Ask Politely and Give Them an Out. For example, "Do you all mind if I get a game in with you, or would you rather play on your own?"!
Ask at the Beginning or End of the Day. Approach when they are warming up or cooling down. DON'T go when they are in the midst of a streak of higher-level play.!
Accommodate Their Flow. If you DO approach them in the midst of higher- level play, accommodate their flow. Ask "Hey, do you mind if I get a game in with you all before you quit today?" so that they can continue playing, but will hopefully commit to playing with you later.!
Be Conscientious. If they do play a few games with you, make it easy for them to bow out and play with other higher-level players so that they will be more likely to want to play with you again in the future. You might say, "Hey, I see you can get a good game in against those guys, I'll sit this one out and maybe we can play again later if you have a chance."!
Hit to Them! No one likes to watch their partner hit all the balls during recreational play. The higher-level player is doing you a favor by playing with you, so hit the ball to them at least half the time. It will make you a better player, make it more fun for them, and make it more likely that they will play with you again next time.!
Don't Be Obnoxious If You Win. It can be challenging to stay focused when playing with weaker players, so they may not be playing at the top of their game. Or, they may be focusing on improving their own shots. Either way, be gracious.!
Show Your Appreciation. If they give you feedback on your game, have an open mind and be appreciative of them taking the time to play and help you.!
Don’t Take It Personally. Some people just aren’t going to be very friendly about it. Don’t let them get to you. Remember, it’s only pickleball! 😉 !
Tips for "Playing Down"
When you play with or against players who are WEAKER than you:!
Remember Where You Came From. Who took you under their wing when you first started playing? Chances are you’ve improved your game since then by getting to play with better players, so pay it forward and make a point to regularly play with players who are weaker than you. You could regularly play a warm-up game with them, or once a week decide to dedicate the last 30-45 minutes of your play to playing with them, it’s up to you. Just find a way to pay it forward.!

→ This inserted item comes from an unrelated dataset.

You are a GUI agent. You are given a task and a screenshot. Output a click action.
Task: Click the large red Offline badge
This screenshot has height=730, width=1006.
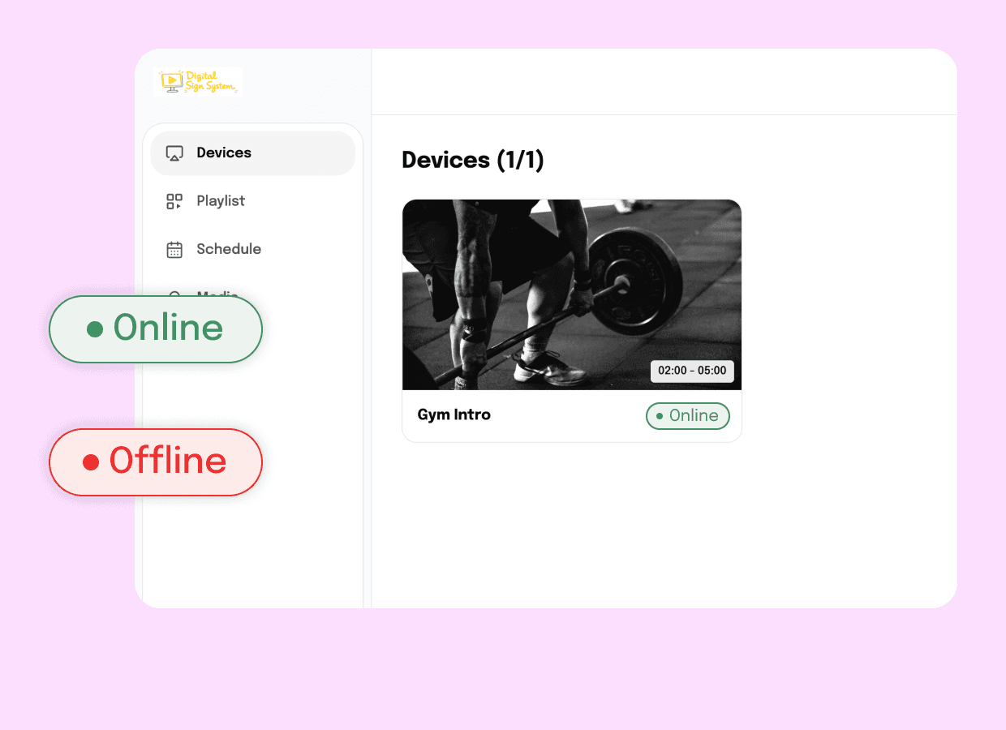point(156,462)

If Now’s Not Good, Say When. If someone asks to play with you and you opt to play a higher-level game instead, let them know when you WOULD be willing to play, perhaps later in the day, or later in the week.!
Give Them a Head’s Up On How Long You’ll Stay. When you do play, let them know in advance how long you're planning to play, you might say, "I'd love to play with you all for a game or two, but then I'd like to get in with those other players."!
Don't Be Patronizing -- Or, Overly Aggressive. Instead of focusing on who wins or loses, find a way to make it challenging for yourself. Pick a shot you want to improve upon and focus on hitting that shot. Or, try to reduce your number of unforced errors. Focus on consistency and keeping the ball in play rather than slamming every put-away shot you get.!
Limit Your Feedback. If you notice something they could be doing better, limit your feedback to one aspect of their game during play. Giving them too many pointers can overwhelm them. Plus, they're probably already a little nervous about being on the court with you, so don't be too critical. Afterwards, if you want to give them more background info on your pointer, or give them one additional pointer, go ahead, but start out by asking permission first, “Would you like to hear more about what I noticed about your game?”